┏━━

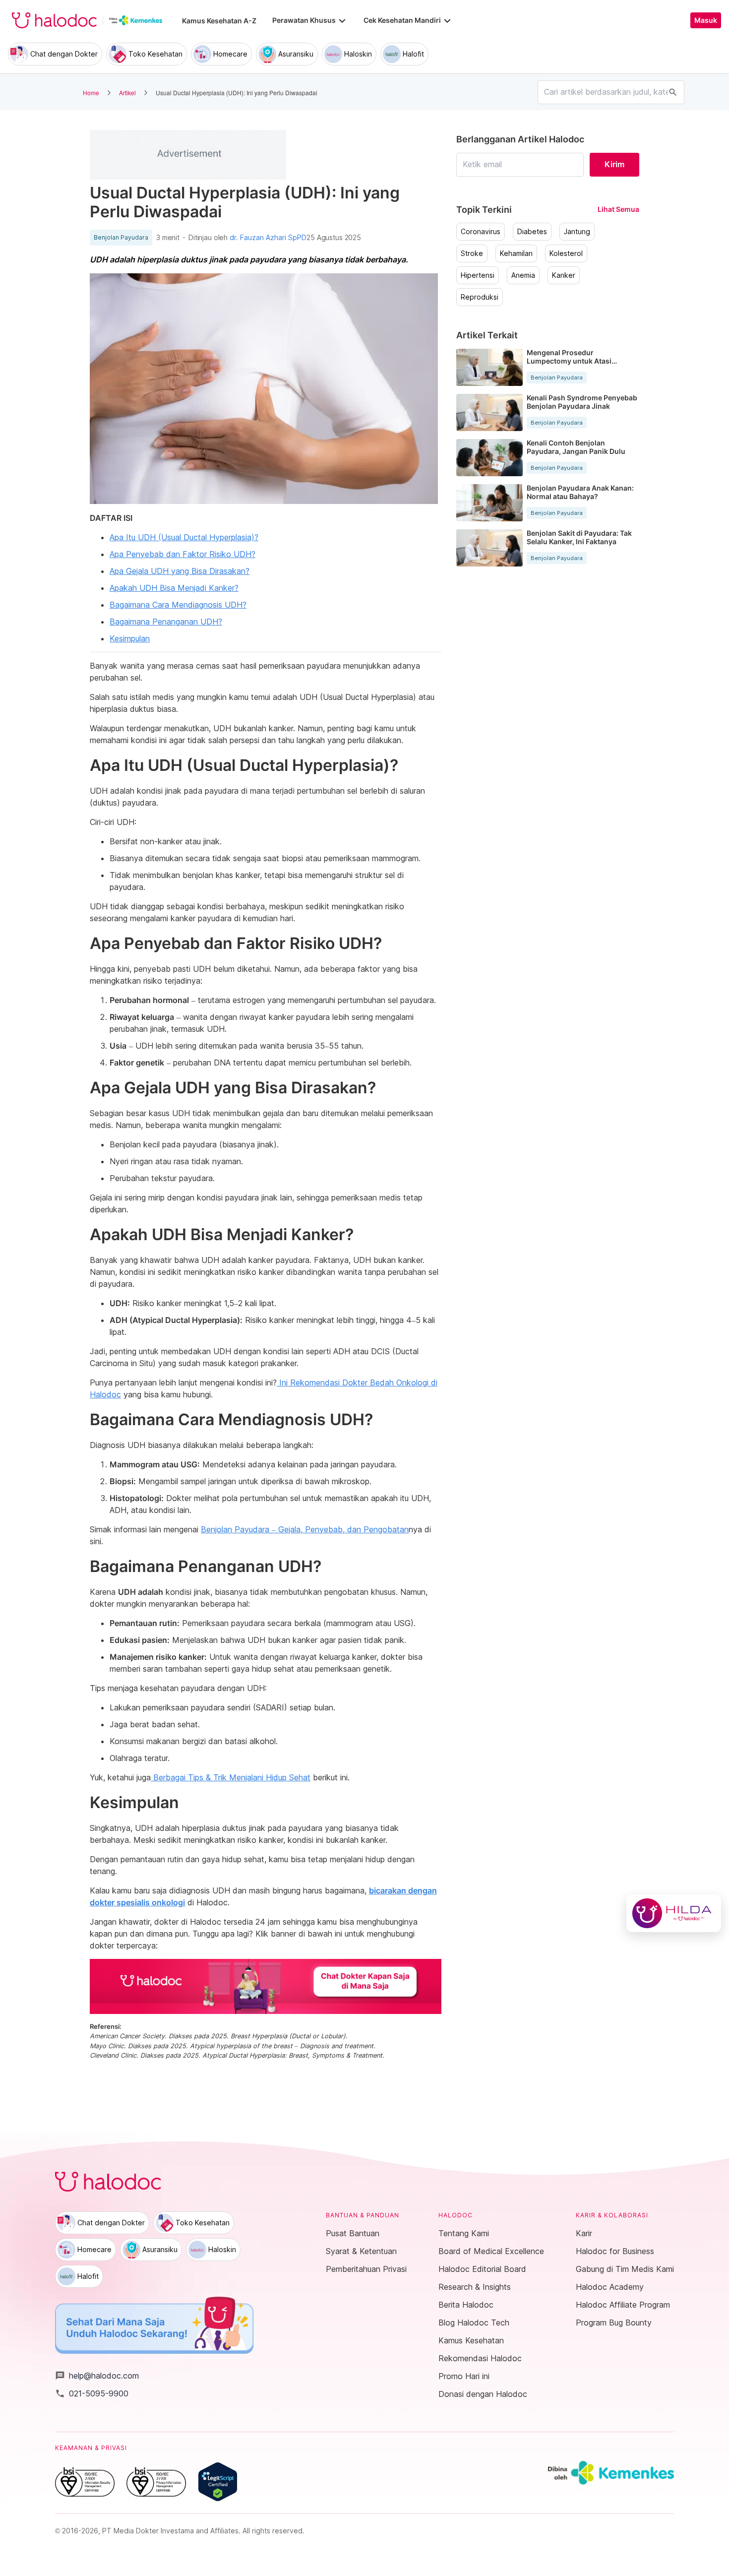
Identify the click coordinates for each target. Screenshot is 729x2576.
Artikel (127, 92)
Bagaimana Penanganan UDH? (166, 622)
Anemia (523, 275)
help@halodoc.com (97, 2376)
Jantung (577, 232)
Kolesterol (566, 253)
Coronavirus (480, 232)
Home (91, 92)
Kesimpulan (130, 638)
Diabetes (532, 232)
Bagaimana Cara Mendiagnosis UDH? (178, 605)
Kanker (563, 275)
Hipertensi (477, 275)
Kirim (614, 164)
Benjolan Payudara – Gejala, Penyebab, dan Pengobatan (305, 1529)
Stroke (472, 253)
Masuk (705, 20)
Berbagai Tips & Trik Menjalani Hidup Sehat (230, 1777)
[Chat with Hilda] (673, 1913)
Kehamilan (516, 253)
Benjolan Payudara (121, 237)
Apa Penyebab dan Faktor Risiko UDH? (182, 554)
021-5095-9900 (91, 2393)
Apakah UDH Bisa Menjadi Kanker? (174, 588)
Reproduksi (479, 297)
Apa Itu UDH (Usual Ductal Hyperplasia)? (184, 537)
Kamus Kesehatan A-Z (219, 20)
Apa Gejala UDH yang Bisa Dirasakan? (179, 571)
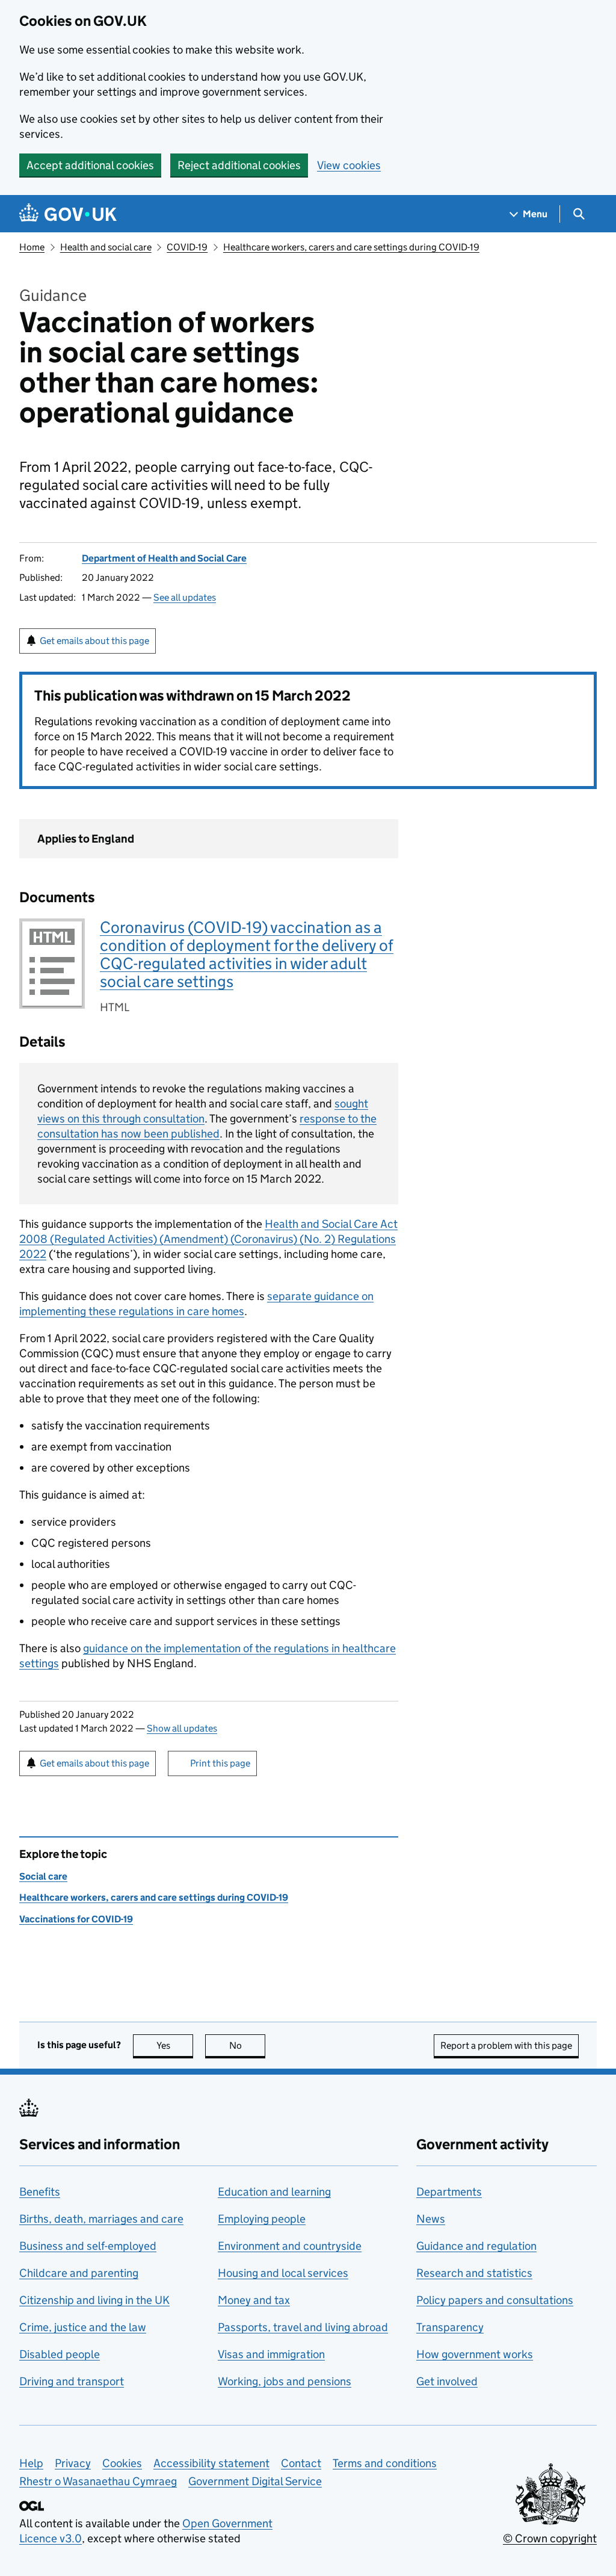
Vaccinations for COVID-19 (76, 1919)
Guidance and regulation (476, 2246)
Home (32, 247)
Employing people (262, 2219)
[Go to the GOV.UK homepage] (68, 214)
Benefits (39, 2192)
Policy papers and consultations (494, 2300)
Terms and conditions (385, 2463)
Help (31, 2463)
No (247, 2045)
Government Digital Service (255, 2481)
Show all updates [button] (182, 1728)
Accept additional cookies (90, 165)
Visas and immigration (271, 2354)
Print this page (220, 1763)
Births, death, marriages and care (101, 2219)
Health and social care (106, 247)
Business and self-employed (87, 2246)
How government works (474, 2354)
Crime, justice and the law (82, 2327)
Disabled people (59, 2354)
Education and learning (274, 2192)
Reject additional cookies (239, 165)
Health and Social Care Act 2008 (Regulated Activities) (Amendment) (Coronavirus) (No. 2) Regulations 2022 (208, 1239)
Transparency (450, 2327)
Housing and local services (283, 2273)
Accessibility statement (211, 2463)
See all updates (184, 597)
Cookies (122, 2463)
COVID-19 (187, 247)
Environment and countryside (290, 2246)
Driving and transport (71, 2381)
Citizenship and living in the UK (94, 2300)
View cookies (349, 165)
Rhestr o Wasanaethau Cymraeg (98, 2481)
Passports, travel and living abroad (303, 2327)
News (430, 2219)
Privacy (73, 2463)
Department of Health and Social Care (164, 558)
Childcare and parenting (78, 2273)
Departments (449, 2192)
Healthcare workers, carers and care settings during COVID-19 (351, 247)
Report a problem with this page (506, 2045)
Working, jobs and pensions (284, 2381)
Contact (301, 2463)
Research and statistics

┗━━

YOUR OBJECTIVE:
Write out exactly the lines starting with the one that holds "Help (31, 2463)" and running through the last line above.

RESPONSE TO THE TASK:
Help (31, 2463)
No (247, 2045)
Government Digital Service (255, 2481)
Show all updates [button] (182, 1728)
Accept additional cookies (90, 165)
Visas and immigration (271, 2354)
Print this page (220, 1763)
Births, death, marriages and care (101, 2219)
Health and social care (106, 247)
Business and self-employed (87, 2246)
How government works (474, 2354)
Crime, justice and the law (82, 2327)
Disabled people (59, 2354)
Education and learning (274, 2192)
Reject additional cookies (239, 165)
Health and Social Care Act 2008 (Regulated Activities) (Amendment) (Coronavirus) (No. 2) Regulations 2022 (208, 1239)
Transparency (450, 2327)
Housing and local services (283, 2273)
Accessibility statement (211, 2463)
See all updates (184, 597)
Cookies (122, 2463)
COVID-19 (187, 247)
Environment and countryside (290, 2246)
Driving and transport (71, 2381)
Citizenship and living in the UK (94, 2300)
View cookies (349, 165)
Rhestr o Wasanaethau Cymraeg (98, 2481)
Passports, travel and living abroad (303, 2327)
News (430, 2219)
Privacy (73, 2463)
Department of Health and Social Care (164, 558)
Childcare and parenting (78, 2273)
Departments (449, 2192)
Healthcare workers, carers and care settings during COVID-19 (351, 247)
Report a problem with this page (506, 2045)
Working, jobs and pensions (284, 2381)
Contact (301, 2463)
Research and statistics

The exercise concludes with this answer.